Notas de prensa

El Consejo de la Juventud de España reclama más medidas para erradicar la MGF, una de las expresiones más graves de la violencia de género

6 de febrero: Día Internacional de Tolerancia Cero con la Mutilación Genital Femenina
5 de febrero de 2016. Con motivo de la celebración mañana, día 6 de febrero, del Día Internacional para la Erradicación de la Mutilación Genital Femenina (MGF), el Consejo de la Juventud de España (CJE) condena esta práctica que considera una de las expresiones de violencia contra las mujeres más grave que existe en el mundo y más complicada de erradicar al estar arraigada en culturas donde no se percibe como un atentado contra los Derechos Humanos de las mujeres.
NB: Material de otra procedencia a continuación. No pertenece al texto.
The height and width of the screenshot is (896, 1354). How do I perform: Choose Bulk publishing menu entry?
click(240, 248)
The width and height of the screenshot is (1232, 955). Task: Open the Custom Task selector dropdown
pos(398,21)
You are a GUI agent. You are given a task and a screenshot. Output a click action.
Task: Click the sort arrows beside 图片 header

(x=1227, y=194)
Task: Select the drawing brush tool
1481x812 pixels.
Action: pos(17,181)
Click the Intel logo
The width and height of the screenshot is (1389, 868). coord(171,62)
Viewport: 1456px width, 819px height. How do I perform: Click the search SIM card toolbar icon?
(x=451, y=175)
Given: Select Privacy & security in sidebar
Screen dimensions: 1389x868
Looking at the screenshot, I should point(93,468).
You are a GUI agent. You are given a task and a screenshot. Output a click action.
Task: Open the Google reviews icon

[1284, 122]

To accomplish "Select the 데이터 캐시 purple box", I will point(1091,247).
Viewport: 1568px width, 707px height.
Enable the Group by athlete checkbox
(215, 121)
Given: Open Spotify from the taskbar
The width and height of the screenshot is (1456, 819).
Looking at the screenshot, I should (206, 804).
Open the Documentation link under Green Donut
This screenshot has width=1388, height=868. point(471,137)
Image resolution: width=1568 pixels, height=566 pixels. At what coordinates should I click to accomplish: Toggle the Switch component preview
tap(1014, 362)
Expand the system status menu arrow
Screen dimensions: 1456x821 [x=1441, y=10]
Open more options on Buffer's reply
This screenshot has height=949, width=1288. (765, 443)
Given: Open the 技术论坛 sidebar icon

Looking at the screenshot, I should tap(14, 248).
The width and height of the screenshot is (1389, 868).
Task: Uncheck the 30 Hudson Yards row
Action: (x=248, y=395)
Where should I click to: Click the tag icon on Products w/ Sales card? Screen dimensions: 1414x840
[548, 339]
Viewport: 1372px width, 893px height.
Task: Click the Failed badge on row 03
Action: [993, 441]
En cumplimiento de la resolución aprobada por la ONU en 2012 en contra la MGF, el CJE insta a las instituciones a emprender campañas de sensibilización para que esta costumbre deje de ser considerada un hecho cultural y se vea como lo que es, una agresión a la libertad y a la salud de las mujeres que hay que erradicar.  
El Consejo de la Juventud de España recuerda que la mutilación genital femenina (MGF) incluye todas las operaciones que, de forma premeditada y por motivos no médicos ni racionales, turban o hieren los órganos genitales femeninos afectando gravemente a la sexualidad y a la salud de mujeres y niñas.  Para el CJE, es un cruel reflejo de la desigualdad de género que trata de impedir el placer femenino a través de la sexualidad, además de una práctica muy peligrosa que no sólo sitúa al borde de la muerte a muchas mujeres y niñas, sino que, a largo plazo, puede generar graves complicaciones para la salud de las mujeres, problemas en el parto para aquellas que han sido objeto de esta práctica y dolosas secuelas crónicas. 

El Consejo de la Juventud de España resalta la persistencia de la ablación en pleno siglo XXI puesto que, según datos de UNICEF (2013), más de 125 millones de mujeres y niñas han sufrido algún tipo de mutilación genital en 29 países de África y Oriente Medio. Por todo ello, el CJE reclama a los entes públicos que impulsen políticas sociales, en concreto en el ámbito de la salud, formando al personal sanitario para que reconozcan los casos de MGF y pueda asesorar y tratar adecuadamente a las pacientes que hayan sufrido esta práctica.